Cuento: “DOS ALMUERZOS”
Por: Jesús Huahuatico Q.

No quiero encontrarme con nadie. Estoy harto de sus comentarios complacientes. Camino con la cabeza agachada. La quijada me toca el pecho con facilidad.

Este portaviandas hace mucho ruido, los vecinos que dejo atrás voltean. Si otros cruzan por mi camino también voltean a verme como a alguien raro. No creo que sea alguien raro, solo estoy intentando darle un cambio a mi vida, pero cuando siento sus ojos encima ya no sé qué hacer. Cada vez es igual, el mismo sentimiento de culpa. Es urgente un cambio.

El único lugar que no logro dejar es el restaurante de María; aunque ella es empalagosa suele cocinar bien. Además, en el pasado tuvimos nuestros buenos momentos. Vuelven a tintinear las viandas al chocar entre ellas. Sé que todos ya voltearon seguro a verme. Estoy agitado, mi frente se humedece. Lo bueno es que ya estoy cerca y hasta ahora no me crucé con ninguno de los que solo joden murmurando sus consejos de cómo debo vivir.

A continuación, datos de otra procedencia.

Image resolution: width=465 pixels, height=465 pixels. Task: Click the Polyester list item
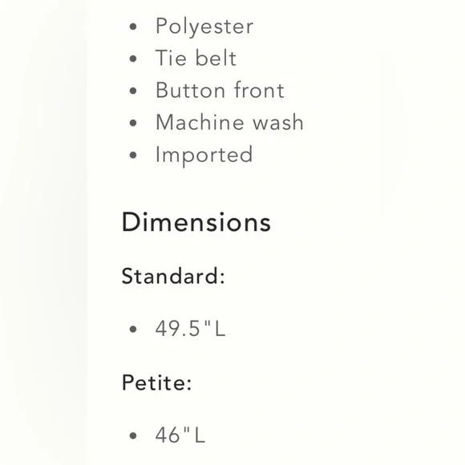pyautogui.click(x=204, y=26)
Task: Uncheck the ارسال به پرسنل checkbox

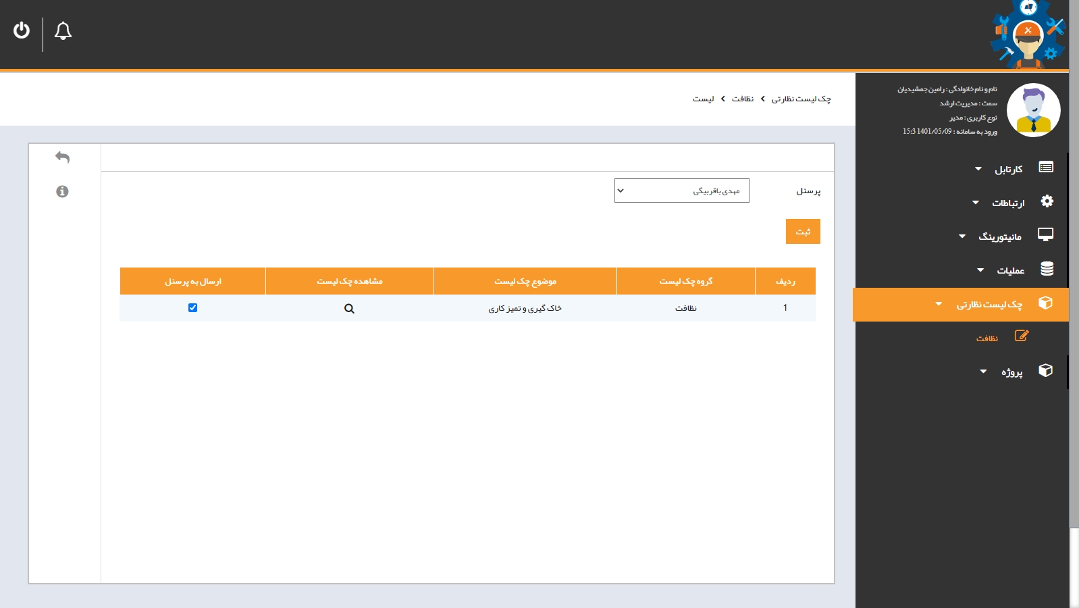Action: (192, 308)
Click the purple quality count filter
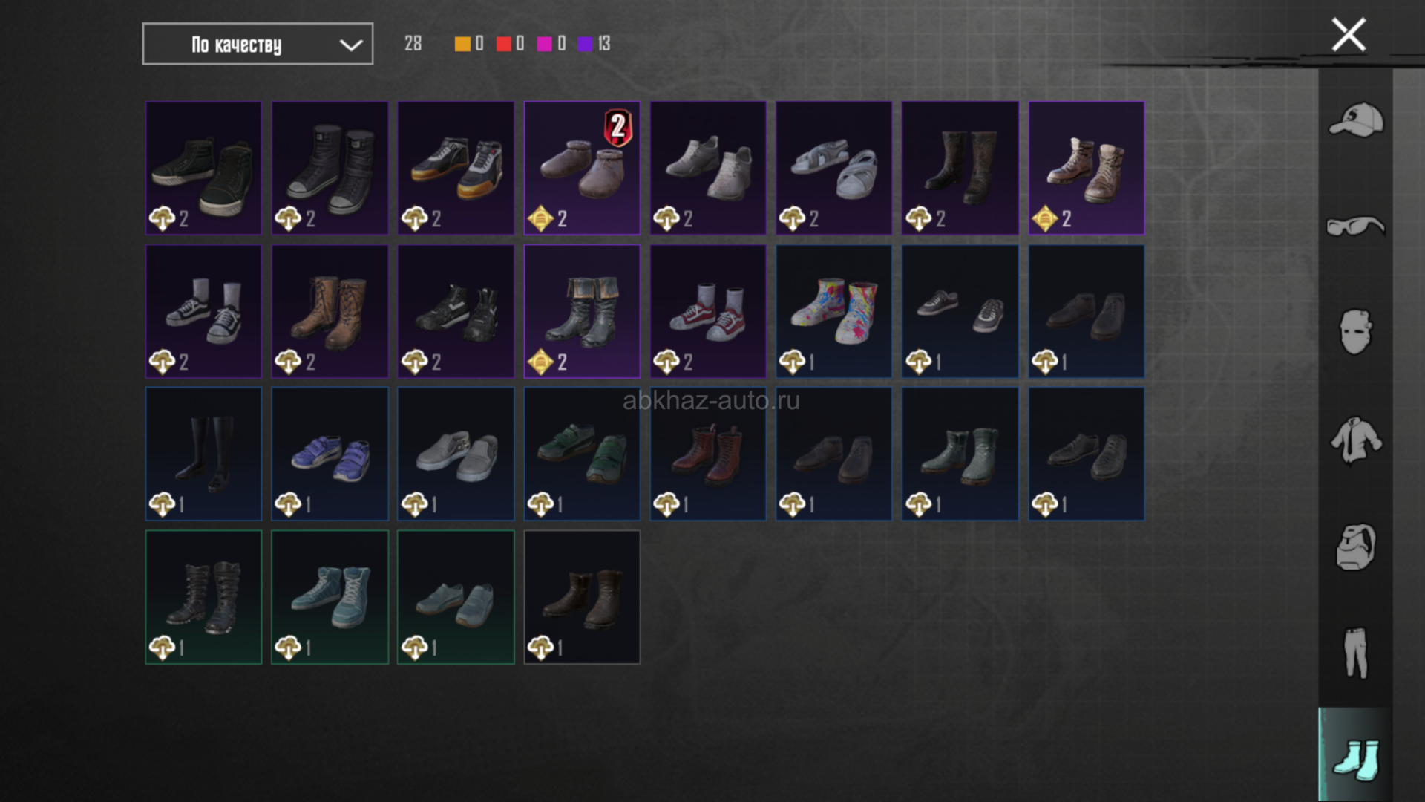This screenshot has height=802, width=1425. click(x=594, y=44)
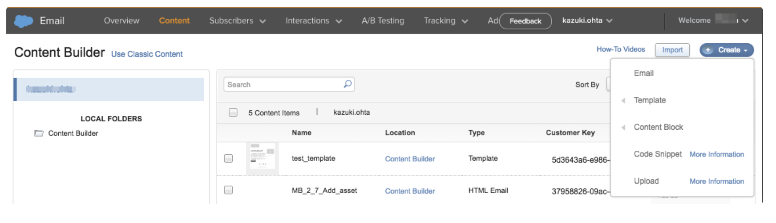Click the Salesforce cloud logo icon

(x=24, y=21)
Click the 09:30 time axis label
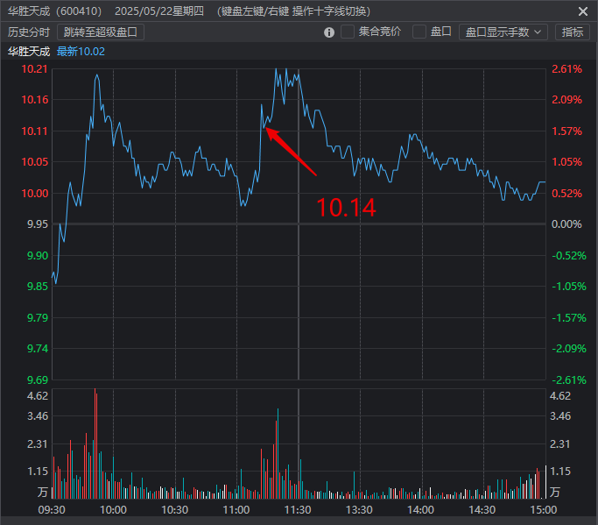The width and height of the screenshot is (598, 525). (x=53, y=509)
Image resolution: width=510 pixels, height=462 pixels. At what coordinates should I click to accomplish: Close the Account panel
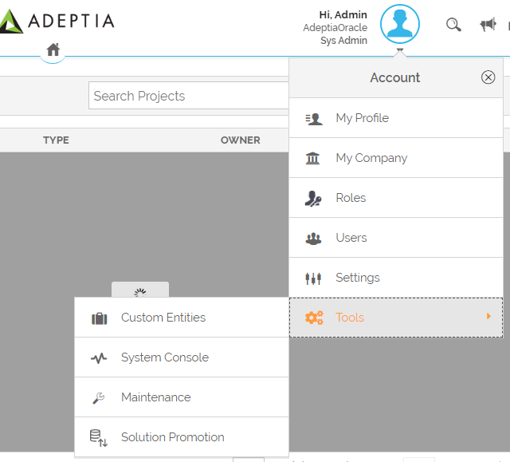488,77
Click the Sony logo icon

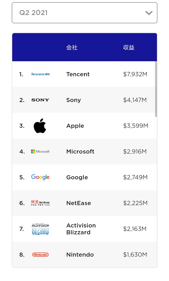40,100
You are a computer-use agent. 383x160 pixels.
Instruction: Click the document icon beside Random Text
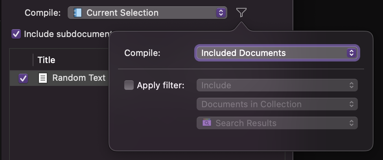[x=42, y=78]
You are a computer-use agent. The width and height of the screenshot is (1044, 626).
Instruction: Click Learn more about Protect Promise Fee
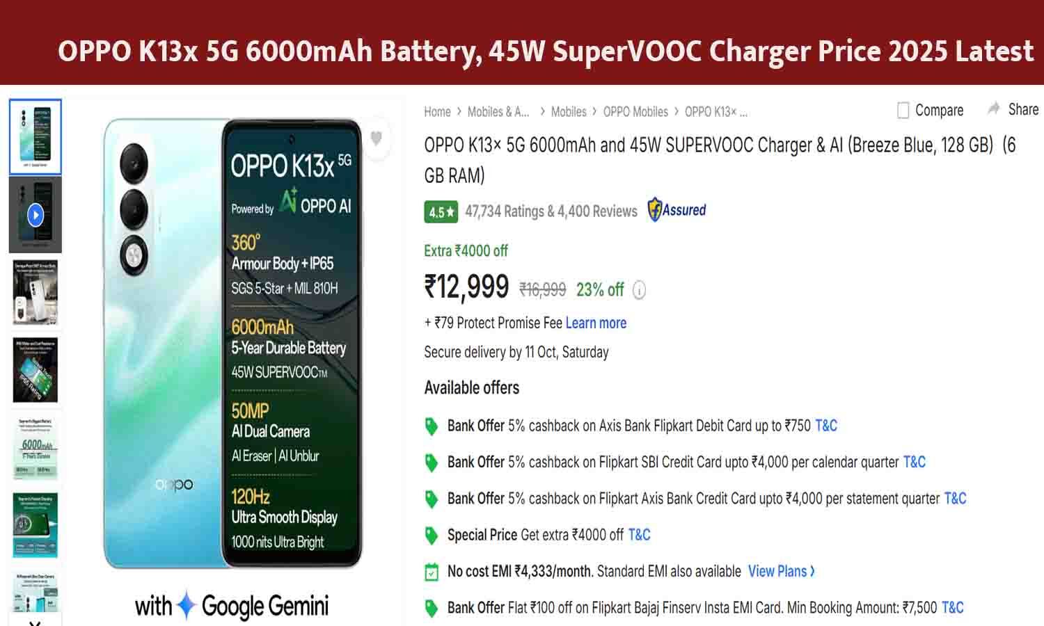[x=595, y=323]
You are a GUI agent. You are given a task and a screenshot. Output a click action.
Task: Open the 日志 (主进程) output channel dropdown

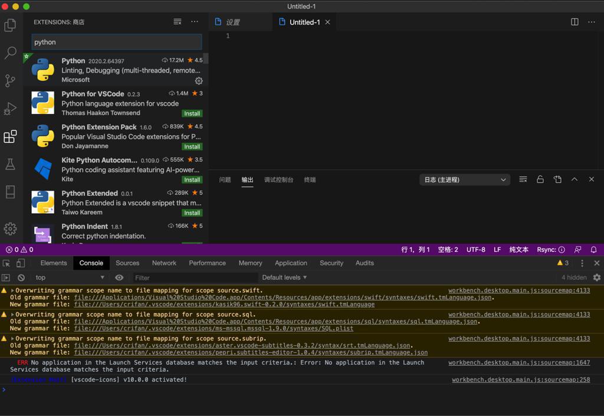point(464,179)
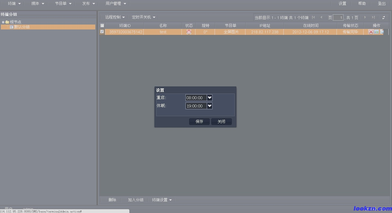Click the screenshot preview icon for terminal test
This screenshot has height=213, width=392.
point(382,32)
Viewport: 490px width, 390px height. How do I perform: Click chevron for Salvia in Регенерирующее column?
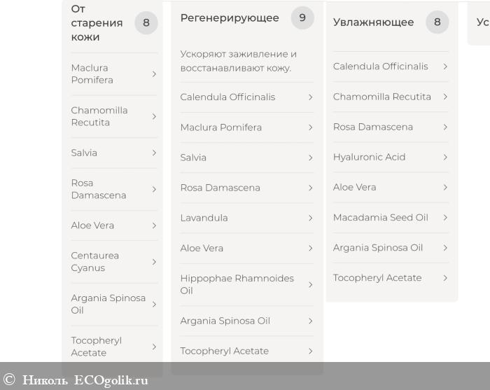(310, 158)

Dentro de mi bolsillo, dos monedas de cinco soles están pegadas por la humedad y la presión que puse sobre ellas. Trato de despegarlas con la misma mano, pero en mi intento estúpido, muevo el portaviandas y otra vez su sonido latoso hace que la gente voltee a verme. No dejo de arrastrar los pies, respiro con dificultad. Debo sonar como un cerdo. Saco las monedas y las froto en el pantalón, igual a mis manos que no dejan de transpirar. Me detengo en la puerta del restaurante, espero que nadie se dé cuenta de lo ridículo que me debo estar viendo al separar dos minúsculas monedas pero necesito que estén separadas y secas.

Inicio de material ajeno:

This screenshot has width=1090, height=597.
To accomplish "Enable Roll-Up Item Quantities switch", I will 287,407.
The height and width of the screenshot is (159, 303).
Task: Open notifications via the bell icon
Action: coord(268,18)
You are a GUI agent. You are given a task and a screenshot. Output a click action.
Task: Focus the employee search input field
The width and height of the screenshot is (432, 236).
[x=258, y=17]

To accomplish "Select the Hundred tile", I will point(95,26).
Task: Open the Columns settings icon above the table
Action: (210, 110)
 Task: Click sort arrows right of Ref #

Otra vez las miradas. O tal vez les de asco ver tanto sudor.

—María, dos almuerzos para llevar—, no saludo y vuelvo a frotar las manos contra mi pantalón.

—Hay seco de pollo y guiso de fideos— me mira directamente a los ojos.

—Seco de pollo en las dos—, le digo mientras evado su mirada y veo las monedas separadas sobre la palma de mi mano que sigue transpirando.

—Claudio ¿hasta cuándo lo vas a cuidar? Si tiene hijas, ellas deberían cuidarlo.

—¿Qué hay de refresco?—, evito las preguntas de todos los días.

—Es chicha morada con limón.

—Me aumentas el refresco, una bolsita más siquiera. Porfa—. He suavizado mi voz que casi se quiebra, ella me observa de reojo mientras va por el pedido.

—No quieres otro segundito más —pregunta—; antes, cuando venías los sábados comías dos segundos o más.

—Eso era antes, tengo que bajar esto—. Le señalo mi panza, que es demasiado grande según mi padre y según todos los que me miran con extrañeza.

—Ahora vienes todos los días y solo te llevas la comida—, me habla con sutileza como en las tardes en que creí que podía tener algo con ella.

—Ya va a llegar tu gente, apúrate con mis almuerzos.

—Ya están sirviendo, espera. ¿O te pega si llegas tarde? —. Guardo silencio y mi mano derecha vuelve a jugar con las monedas.

—¿Dice que llegó Javicho?

—Sí, quería verte, por lo de tu mamá.

—Hasta ahora no lo he visto—. Volteo la mirada en dirección a la puerta, creyendo haber oído a alguien entrar. Pero no hay nadie.

—Él dijo que lo dejaste plantado cuando llevó cervezas al cementerio. Que dejaste tus flores donde tu mamá y te fuiste sin decir nada.

—¡Ja! Ese Javicho, ¿cuándo llegó? Es bueno para hablar tonteras.

—Ya está aquí casi dos semanas, creo—. Es verdad, llegó a los dos días del entierro.

—Si lo ves le dices que me busque—, digo mientras ella se aleja a recoger mi pedido.

—Claro, claro, yo le digo, claro. Pero piensa en todo lo que te decimos—. Que deje solo a mi padre, que mis hermanas deberían cuidarlo, que un hombre tiene otras obligaciones…

—Toma. Diez soles. Gracias.

Quisiera decirle que no es fácil. Pero el portaviandas pesa e intento sujetarlo sin que se deslice de mis manos sudorosas. Froto las monedas en el pantalón y vuelvo a decirle, gracias.

—Ya, Claudio, ya sabes, cuando quieras—. Otra vez me mira a los ojos.

Algo es cierto, qué fácil es ilusionar a un cerdo de mierda.